The Problem With Printing Metal
Most commercial metal alloys were developed for conventional casting and machining processes, in which cooling rates are orders of magnitude slower than those encountered in modern additive manufacturing systems. This incompatibility presents ongoing technical challenges for the production of complex metal components.
The disparity is particularly consequential in directed energy deposition (DED), a process in which a focused laser melts incoming metal powder as it is deposited. At the extreme cooling rates this generates, the resulting microstructure deviates significantly from what conventional alloy design anticipates, leading to cracking, structural weak points, and mechanical properties that frequently fail to meet application requirements.
Aluminum alloys have proven especially difficult to optimize under these conditions. AlSi10Mg, the most widely adopted option, reliably produces dense, crack-free parts but is limited in its achievable strength. This has prompted growing industry interest in alternative alloys that offer higher strength, improved thermal stability, and consistent printability without defect formation.
Designing an Alloy From the Ground Up
The research team took a different approach: rather than adapting an existing alloy, they engineered one specifically for DED conditions. The resulting material, designated PA1, is built around a combination of aluminum, nickel, cerium, manganese, and iron, with each element chosen for a specific role.
Cerium improves how the molten metal flows and helps form microscopic compounds that resist grain growth at high temperatures. Nickel and manganese contribute additional thermally stable structures. Iron, often an unwanted impurity in aluminum, was included in a small, controlled quantity rather than eliminated. The goal throughout was an alloy with a narrow freezing range, meaning it transitions from liquid to solid quickly and uniformly, which reduces the thermal stress that causes cracking.
The powder was produced through ultrasonic atomization and printed using a custom DED system under tightly controlled conditions, with an argon atmosphere to prevent oxidation.
One of the most technical aspects of the study was how the team observed the alloy’s behavior during printing.
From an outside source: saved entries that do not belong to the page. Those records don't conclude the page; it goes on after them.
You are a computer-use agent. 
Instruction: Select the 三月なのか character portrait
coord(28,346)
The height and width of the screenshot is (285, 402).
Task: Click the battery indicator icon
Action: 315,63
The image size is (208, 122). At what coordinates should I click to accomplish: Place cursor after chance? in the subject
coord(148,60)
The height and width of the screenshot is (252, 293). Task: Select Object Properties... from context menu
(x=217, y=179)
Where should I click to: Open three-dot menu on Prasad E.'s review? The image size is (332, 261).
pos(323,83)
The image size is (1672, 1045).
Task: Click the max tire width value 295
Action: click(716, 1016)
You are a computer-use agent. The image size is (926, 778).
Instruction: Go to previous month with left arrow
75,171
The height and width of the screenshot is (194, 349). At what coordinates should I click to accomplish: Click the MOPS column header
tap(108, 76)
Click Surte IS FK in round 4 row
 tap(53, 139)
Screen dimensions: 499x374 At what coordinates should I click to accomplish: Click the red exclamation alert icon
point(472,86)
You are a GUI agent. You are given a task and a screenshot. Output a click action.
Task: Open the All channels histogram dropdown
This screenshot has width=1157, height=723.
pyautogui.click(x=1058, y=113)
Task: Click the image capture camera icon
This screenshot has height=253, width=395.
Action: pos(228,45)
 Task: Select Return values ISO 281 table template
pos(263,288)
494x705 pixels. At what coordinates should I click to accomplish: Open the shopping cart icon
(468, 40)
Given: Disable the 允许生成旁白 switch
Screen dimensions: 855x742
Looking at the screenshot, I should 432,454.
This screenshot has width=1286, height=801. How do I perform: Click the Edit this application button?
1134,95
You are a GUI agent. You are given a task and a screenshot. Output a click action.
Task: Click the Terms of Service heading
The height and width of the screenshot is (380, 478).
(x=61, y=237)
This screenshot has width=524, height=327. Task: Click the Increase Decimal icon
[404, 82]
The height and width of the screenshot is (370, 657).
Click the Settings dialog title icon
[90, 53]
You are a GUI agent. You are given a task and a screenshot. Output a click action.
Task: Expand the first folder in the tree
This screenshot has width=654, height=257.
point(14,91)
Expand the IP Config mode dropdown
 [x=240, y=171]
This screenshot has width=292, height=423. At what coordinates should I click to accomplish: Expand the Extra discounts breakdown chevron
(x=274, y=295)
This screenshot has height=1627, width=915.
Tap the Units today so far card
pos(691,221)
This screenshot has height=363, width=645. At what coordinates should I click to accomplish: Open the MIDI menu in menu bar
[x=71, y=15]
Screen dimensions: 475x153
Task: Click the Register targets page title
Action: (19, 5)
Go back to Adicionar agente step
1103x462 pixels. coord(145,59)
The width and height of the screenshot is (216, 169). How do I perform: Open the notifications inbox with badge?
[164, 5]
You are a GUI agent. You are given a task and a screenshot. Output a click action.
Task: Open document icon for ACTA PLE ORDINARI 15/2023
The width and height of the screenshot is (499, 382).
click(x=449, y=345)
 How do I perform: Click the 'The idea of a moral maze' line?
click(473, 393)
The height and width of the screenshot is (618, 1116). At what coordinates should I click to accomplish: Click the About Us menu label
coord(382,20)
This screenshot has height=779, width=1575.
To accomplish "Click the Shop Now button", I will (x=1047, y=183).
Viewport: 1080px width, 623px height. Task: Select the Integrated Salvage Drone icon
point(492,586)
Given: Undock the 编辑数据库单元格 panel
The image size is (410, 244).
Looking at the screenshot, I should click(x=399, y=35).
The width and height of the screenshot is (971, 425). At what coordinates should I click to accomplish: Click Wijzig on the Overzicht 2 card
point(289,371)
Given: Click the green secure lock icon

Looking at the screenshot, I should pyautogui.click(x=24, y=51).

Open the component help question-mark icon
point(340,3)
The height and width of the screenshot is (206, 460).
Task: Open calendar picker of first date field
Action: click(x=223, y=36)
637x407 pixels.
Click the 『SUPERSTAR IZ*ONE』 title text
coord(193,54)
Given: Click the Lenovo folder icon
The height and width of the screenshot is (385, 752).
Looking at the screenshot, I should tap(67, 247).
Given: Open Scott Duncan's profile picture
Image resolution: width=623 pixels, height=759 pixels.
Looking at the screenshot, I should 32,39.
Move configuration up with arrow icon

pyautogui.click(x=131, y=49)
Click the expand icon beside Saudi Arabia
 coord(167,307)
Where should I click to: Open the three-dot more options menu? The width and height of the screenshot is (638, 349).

Rather than relying on simulations or post-build analysis alone, they combined three simultaneous measurement methods at a synchrotron facility: high-speed X-ray imaging to capture the melt pool in motion, infrared imaging to map temperature distribution across the build, and X-ray diffraction to track which phases forming and dissolving in real time.
This approach allowed the researchers to pinpoint exactly when and where each intermetallic compound appeared during solidification, and how repeated reheating from subsequent layers altered the microstructure underneath. They found that two key compounds formed first, before the main aluminum matrix solidified, and that these early-forming structures appeared to constrain grain growth in the surrounding material, producing an exceptionally fine internal architecture with sub-grain sizes below 5 micrometers.


Stronger, With Low Residual Stress
The mechanical results were notably strong. PA1 achieved a yield strength of 191 MPa and an ultimate tensile strength of 421 MPa in the as-built state, improvements of roughly 70% and 50%, respectively, over AlSi10Mg under the same printing conditions. The density exceeded 99%, with minimal internal defects.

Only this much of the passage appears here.